Léon frissonna, se rappela les horreurs qu'il avait déjà affronté dans cette affaire. Il se demanda s'il en sortirait indemne, si son esprit, plus que son corps, le mènerait au bout de l'enquête que Don lui avait léguée. Pas seulement Don,se dit-il. Nick Sempher, Oliver Digoude, Setekis, Sampha Cuijmou ou encore Adama Questo. Ces noms lui revinrent comme autant de photos, de profils, de disparus. Cette enquête n'était pas seulement le legs de Don, mais de tous ces enquêteurs qui n'avaient, jusqu'à preuve du contraire, pas survécu à son déroulement.

En arrivant au bureau de Don, Léon le trouva dans l'état où il l'avait laissé une douzaine de jours plus tôt. A part un cordon de police barrant la porte d'entrée fracturée, il trouva chaque chose à sa place, comme s'il revenait à peine de vacances, appréciant la couche de poussière qui s'était déposée sur les choses, ses choses.

Un paquet traînait dans l'entrée, marqué des initiales « S.F.I ». Léon sourit tristement et le plaça sur le bureau. Il verrait bien le lendemain, pour l'heure, il devait dormir. Il jeta son sac près de la fenêtre, en fit tomber le journal d'Ernest Bale qui baillait entre les deux premières pages.

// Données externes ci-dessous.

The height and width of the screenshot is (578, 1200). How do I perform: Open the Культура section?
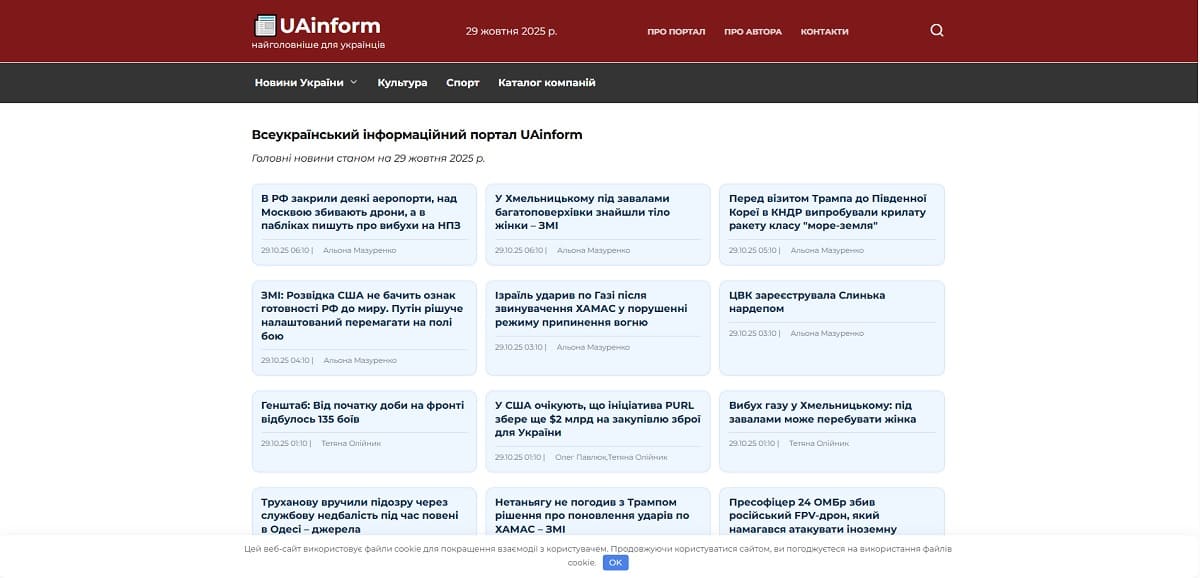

Si quelqu'un venait dans la nuit pour s'en prendre à lui, qu'il vienne, il tâterait de son arme de poing comme son prédécesseur. Léon s'endormit en un instant, basculant en plein jour dans une nuit sans repos, se noyant dans une mer noire de rêves tous plus faux et retors les uns que les autres.

*

-De quelle précision vous voulez parler professeur ?
-Les lieux sont importants, lieutenant, mais ce sont surtout les dates qui nous animent ! Les dates ! Ces deux religions sont apparues en même temps !

Flachet était animé par une énergie que le lieutenant ne lui avait pas vu depuis l'arrestation. Ses yeux pétillaient. Depuis quand ses yeux étaient-ils si bleus ?

-Les versions latino-américaines et africaines de leurs religions font toutes les deux référence aux mêmes objets, à la même symbolique. Et ce, malgré les différences fondamentales de leurs langues et des sociétés qui les accueillaient.
-Sociétés ? Je pensais que vous parliez de cultes tribaux, professeur. L'ennui se lisait depuis plusieurs minutes sur les traits de l'officier. Toutes ces conversations donnaient plus dans le théorique et le fantastique. Ils avaient un trou noir au milieu de la France et lui, il devait écouter un académicien borné et délirant parler de sauvages.
-Oui, c'est le cas, mais aussi de leur implantation dans sociétés plus développées. Ces cultes n'ont pour l'instant, et à ma connaissance, jamais survécu jusqu'à chez nous en Europe. En tout cas, aucune piste sérieuse n'appuie cette théorie... Jusqu'à cette femme, lieutenant.

L'officier se releva imperceptiblement sur sa chaise : « Je vous écoute, professeur. »

-Je vous disais qu'ils faisaient référence au même objet : une planète sortie des eaux au milieu d'une mer de piliers de roches, gravés par l'océan lui-même. Bien sûr, les termes employés ne sont pas les mêmes d'une langue à l'autre. Même leur point de vue est diamétralement opposé, géographiquement opposé si je peux me permettre. Mais ils font bel et bien allusion à la même chose.